■ ТЕКСТ СТРАНИЦЫ
■ ■ ■ ■ ■

Чтобы понять высшее, предельное состояние того сопряжения «небесного» символизма и анонимной, почти бессознательной стихии повседневности, на котором зиждился традиционный политический порядок, нам следует обратиться к городскому быту. Собственно, китайская цивилизация изначально сложилась на городской основе. Ограниченное и размеренное пространство города всегда и везде было памятником величия человеческого разума, маяком культуры в океане дикой природы. Но лишь в позднем Средневековье города стали играть главенствую щую роль в культурной жизни Китая. И только в минскую эпоху институты и культура традиционного китайского города обрели законченный вид. Впрочем, несмотря на существование крупных городов, насчитывавших до миллиона и более жителей, город никогда не выступал как самостоятельная политическая и социальная сила. Он был скорее фактом повседневной жизни, чем истории государства и общественных институтов. Он не сумел и даже не пытался разорвать путы «Небесной сети» империи.
Сила и слабость старого китайского города непосредственно вытекали из его вовлеченности в имперский порядок. Городской бум Средневековья лишь до конца обнажил и то и другое. Города стали крупными центрами ремесла и торговли, но их процветание по-прежнему основывалось на ручном труде, а ремесленники оставались бесправным и политически совершенно пассивным слоем общества. Города были местом пребывания государственной администрации, но власти Небесной империи отказывались видеть в городе самостоятельный экономический и общественный организм. В города стекались честолюбивые юноши и самодовольные богачи, но для них город был не столько родным домом, сколько трамплином для чиновничьей карьеры. В город шли и крестьяне из окрестных деревень, но они искали в нем не «свободного воздуха», а кусок хлеба.

■ ■ ■ ■ ■

■ ЗАДАНИЯ ДЛЯ ВЫПОЛНЕНИЯ
1. Ответьте на вопросы по тексту о старом китайском городе.
(a) В какую эпоху институты и культура традиционного китайского города обрели законченный вид?
(b) Сколько жителей насчитывали крупные китайские города?
(c) Что искали в городе крестьяне из окрестных деревень?
2. Перепишите дословно фрагмент текста о старом китайском городе: начните со слов «Сила и слабость» и остановитесь после слов «а кусок хлеба.».
3. Продолжите текст о старом китайском городе, начав сразу после его последнего предложения.
Приведённые далее строки взяты из другого источника.

■ ■ ■ ■ ■

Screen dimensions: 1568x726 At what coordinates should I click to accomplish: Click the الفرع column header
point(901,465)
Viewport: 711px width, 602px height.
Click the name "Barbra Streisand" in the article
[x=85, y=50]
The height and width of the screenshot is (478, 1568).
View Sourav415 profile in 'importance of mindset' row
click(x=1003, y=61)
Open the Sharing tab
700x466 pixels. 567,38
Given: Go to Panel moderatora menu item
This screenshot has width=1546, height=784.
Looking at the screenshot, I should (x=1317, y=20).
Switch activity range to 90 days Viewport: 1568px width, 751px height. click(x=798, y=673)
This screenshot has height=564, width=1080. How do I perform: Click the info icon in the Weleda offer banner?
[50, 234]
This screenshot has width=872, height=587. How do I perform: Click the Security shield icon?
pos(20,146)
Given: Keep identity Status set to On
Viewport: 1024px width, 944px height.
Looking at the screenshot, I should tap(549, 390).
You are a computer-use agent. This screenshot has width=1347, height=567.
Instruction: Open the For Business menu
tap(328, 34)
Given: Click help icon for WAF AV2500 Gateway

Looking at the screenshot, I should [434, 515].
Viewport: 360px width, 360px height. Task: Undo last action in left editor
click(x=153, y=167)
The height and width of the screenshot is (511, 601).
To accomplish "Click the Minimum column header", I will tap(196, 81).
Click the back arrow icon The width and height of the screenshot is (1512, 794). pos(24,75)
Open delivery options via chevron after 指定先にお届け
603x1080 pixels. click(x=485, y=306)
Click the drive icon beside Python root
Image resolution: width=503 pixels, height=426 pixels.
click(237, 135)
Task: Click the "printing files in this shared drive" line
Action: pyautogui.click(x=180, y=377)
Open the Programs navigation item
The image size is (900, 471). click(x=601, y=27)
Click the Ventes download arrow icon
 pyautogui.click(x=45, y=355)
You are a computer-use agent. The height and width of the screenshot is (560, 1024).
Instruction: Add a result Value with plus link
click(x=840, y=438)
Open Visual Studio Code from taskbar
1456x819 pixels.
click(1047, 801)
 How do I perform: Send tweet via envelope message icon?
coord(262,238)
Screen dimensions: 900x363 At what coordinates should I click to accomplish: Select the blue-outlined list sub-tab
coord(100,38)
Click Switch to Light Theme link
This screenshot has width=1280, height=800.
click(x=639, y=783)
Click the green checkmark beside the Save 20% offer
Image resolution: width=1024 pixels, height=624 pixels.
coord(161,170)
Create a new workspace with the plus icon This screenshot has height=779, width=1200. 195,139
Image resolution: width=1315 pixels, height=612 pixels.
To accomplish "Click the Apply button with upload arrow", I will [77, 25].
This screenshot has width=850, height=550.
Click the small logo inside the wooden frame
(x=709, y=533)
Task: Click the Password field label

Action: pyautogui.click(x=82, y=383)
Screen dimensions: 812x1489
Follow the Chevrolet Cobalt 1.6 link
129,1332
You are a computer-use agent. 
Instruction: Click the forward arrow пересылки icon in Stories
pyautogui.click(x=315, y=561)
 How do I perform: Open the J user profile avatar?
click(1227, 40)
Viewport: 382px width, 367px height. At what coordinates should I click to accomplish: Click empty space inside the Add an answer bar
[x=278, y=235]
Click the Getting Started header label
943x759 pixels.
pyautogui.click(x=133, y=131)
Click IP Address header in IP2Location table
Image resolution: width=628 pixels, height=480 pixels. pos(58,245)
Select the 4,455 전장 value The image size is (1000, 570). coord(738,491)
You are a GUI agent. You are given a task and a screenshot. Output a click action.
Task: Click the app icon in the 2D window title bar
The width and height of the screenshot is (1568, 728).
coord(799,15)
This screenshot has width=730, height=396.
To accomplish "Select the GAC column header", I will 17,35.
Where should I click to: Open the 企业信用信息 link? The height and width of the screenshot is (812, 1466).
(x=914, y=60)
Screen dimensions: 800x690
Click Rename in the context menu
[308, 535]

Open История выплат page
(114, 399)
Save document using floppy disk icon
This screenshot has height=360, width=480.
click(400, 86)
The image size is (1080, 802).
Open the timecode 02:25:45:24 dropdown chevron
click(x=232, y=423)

■ ■ ■ ■ ■

■ ОТВЕТЫ
1.
(a) В минскую эпоху.
(b) До миллиона и более.
(c) Кусок хлеба, а не «свободного воздуха».

2.
Сила и слабость старого китайского города непосредственно вытекали из его вовлеченности в имперский порядок. Городской бум Средневековья лишь до конца обнажил и то и другое. Города стали крупными центрами ремесла и торговли, но их процветание по-прежнему основывалось на ручном труде, а ремесленники оставались бесправным и политически совершенно пассивным слоем общества. Города были местом пребывания государственной администрации, но власти Небесной империи отказывались видеть в городе самостоятельный экономический и общественный организм. В города стекались честолюбивые юноши и самодовольные богачи, но для них город был не столько родным домом, сколько трамплином для чиновничьей карьеры. В город шли и крестьяне из окрестных деревень, но они искали в нем не «свободного воздуха», а кусок хлеба.

3.
Город в императорском Китае не был просто общиной горожан. Он являл собой скопление человеческих масс, место заработка и траты заработанного, арену для преуспеяния, соперничества в талантах, добродетелях и даже пороке. Он был ярмаркой тщеславия, рынком идей, садом удовольствий, камерой пыток. Словно мираж, он всех манил и от всех ускользал. Многоликая, но анонимная уличная толпа стала в позднем Средневековье одной из традиционных тем китайской живописи и в этом качестве – чем-то вроде визитной карточки города.
Судьба китайского города прочитывается в его облике. За пределами столиц присутствие имперской идеи было – как ему и полагалось быть – чисто символическим, почти неощутимым. О нем напоминала разве что городская стена – знак разграничения и упорядочивания, знак цивилизации. Однако в пределах стен не было ни фокуса планировочной среды, ни особо выделенного, привилегированного в символическом отношении пространства, внушающего идею космического и общественного устроения; не было даже площадей. Административные здания по виду ничем не отличались от частных домов, почти сплошь одноэтажных. И только буддийские пагоды устремлялись навстречу небесам среди моря приземистых построек. Под сенью «небесного» символизма вселенской державы повседневная жизнь города бурлила и играла, растекаясь по узким и глухим, словно гробы, улочкам. А за молчащими стенами домов скрывалась еще и внутренняя, покойная, а значит, подлинная жизнь.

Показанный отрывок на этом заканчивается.